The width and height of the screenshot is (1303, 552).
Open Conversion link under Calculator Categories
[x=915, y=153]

--------------------------------

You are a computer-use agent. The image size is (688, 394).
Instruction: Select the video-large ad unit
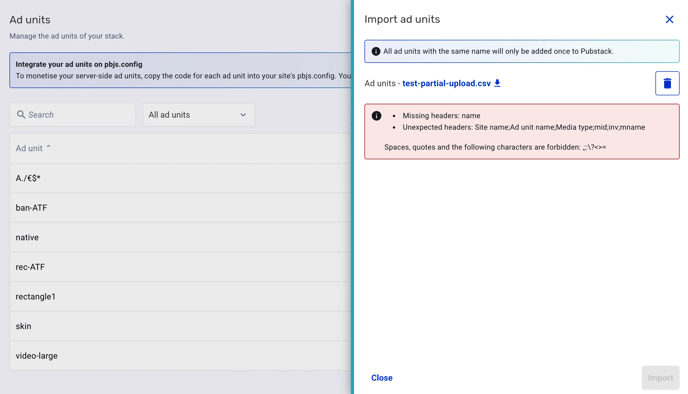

--------------------------------

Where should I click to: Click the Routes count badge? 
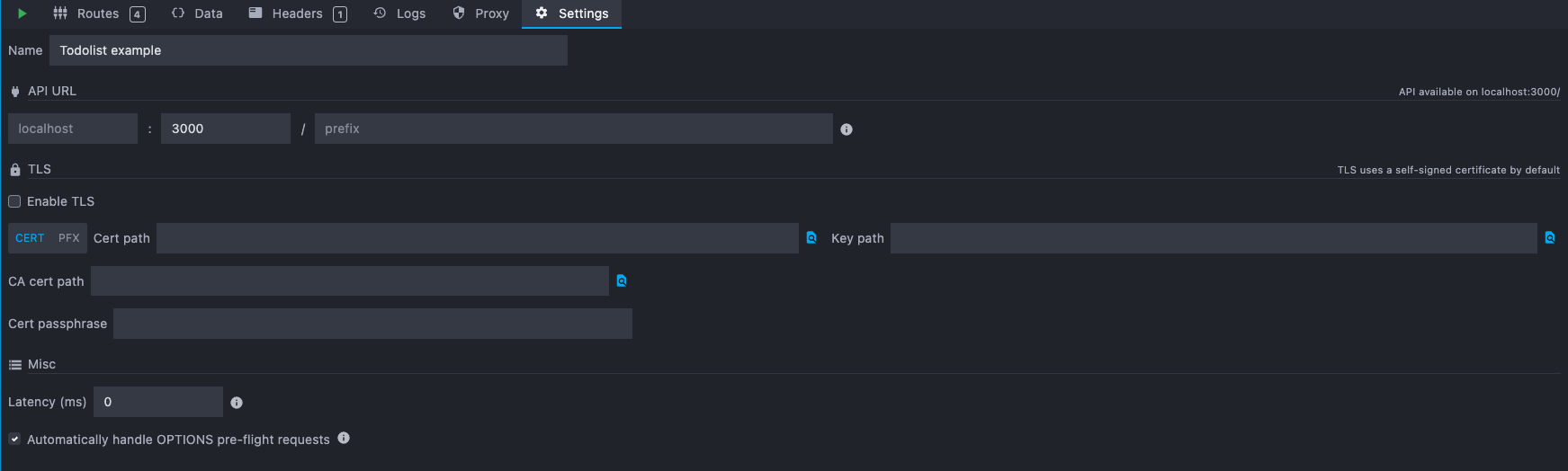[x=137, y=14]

--------------------------------

◆ **PROBLEM TO WORK ON**
From the data above, output only the lines between the line containing "You are a computer-use" and the line containing "Instruction: Select the video-large ad unit", inclusive, exactly as written.

◆ **RESULT OF THIS EXERCISE**
You are a computer-use agent. The image size is (688, 394).
Instruction: Select the video-large ad unit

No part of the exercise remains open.